Activity »
Set down the lines of the data exactly, starting at the first and stopping after the line containing "[Ngẫm…..! TẠI SAO".
+--
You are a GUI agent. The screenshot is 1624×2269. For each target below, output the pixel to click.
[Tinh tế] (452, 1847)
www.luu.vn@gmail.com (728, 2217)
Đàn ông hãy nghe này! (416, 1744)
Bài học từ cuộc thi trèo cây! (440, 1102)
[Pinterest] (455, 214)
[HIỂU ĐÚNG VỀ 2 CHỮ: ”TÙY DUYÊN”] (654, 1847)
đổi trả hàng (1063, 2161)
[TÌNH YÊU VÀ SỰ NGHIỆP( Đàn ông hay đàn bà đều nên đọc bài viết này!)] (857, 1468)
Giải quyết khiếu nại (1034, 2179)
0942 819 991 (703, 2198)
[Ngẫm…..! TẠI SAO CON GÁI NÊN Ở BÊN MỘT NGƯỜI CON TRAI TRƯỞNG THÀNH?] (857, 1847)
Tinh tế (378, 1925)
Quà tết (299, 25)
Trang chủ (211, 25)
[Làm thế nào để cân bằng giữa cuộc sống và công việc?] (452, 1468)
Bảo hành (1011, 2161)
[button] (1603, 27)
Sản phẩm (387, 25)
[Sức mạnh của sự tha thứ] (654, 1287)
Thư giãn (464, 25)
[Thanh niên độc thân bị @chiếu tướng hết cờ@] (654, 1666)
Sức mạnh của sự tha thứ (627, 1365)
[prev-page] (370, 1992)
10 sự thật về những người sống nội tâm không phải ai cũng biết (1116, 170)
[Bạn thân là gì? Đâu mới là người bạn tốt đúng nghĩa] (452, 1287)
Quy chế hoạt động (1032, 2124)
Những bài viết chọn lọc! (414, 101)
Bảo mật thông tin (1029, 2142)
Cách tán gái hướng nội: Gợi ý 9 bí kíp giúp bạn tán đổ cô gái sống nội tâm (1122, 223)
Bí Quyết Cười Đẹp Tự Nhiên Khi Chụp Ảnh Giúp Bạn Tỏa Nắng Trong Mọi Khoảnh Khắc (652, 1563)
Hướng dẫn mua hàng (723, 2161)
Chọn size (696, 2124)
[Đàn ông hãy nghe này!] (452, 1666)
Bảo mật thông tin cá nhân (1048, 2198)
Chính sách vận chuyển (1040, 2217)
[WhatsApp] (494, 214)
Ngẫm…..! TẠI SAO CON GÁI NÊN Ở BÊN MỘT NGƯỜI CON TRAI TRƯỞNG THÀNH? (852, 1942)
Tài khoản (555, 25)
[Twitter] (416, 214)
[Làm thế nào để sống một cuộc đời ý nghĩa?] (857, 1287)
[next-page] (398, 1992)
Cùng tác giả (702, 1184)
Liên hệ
+--
Answer section »
You are a GUI agent. The screenshot is 1624×2269. For each target below, output the pixel to click.
[Tinh tế] (452, 1847)
www.luu.vn@gmail.com (728, 2217)
Đàn ông hãy nghe này! (416, 1744)
Bài học từ cuộc thi trèo cây! (440, 1102)
[Pinterest] (455, 214)
[HIỂU ĐÚNG VỀ 2 CHỮ: ”TÙY DUYÊN”] (654, 1847)
đổi trả hàng (1063, 2161)
[TÌNH YÊU VÀ SỰ NGHIỆP( Đàn ông hay đàn bà đều nên đọc bài viết này!)] (857, 1468)
Giải quyết khiếu nại (1034, 2179)
0942 819 991 (703, 2198)
[Ngẫm…..! TẠI SAO CON GÁI NÊN Ở BÊN MỘT NGƯỜI CON TRAI TRƯỞNG THÀNH?] (857, 1847)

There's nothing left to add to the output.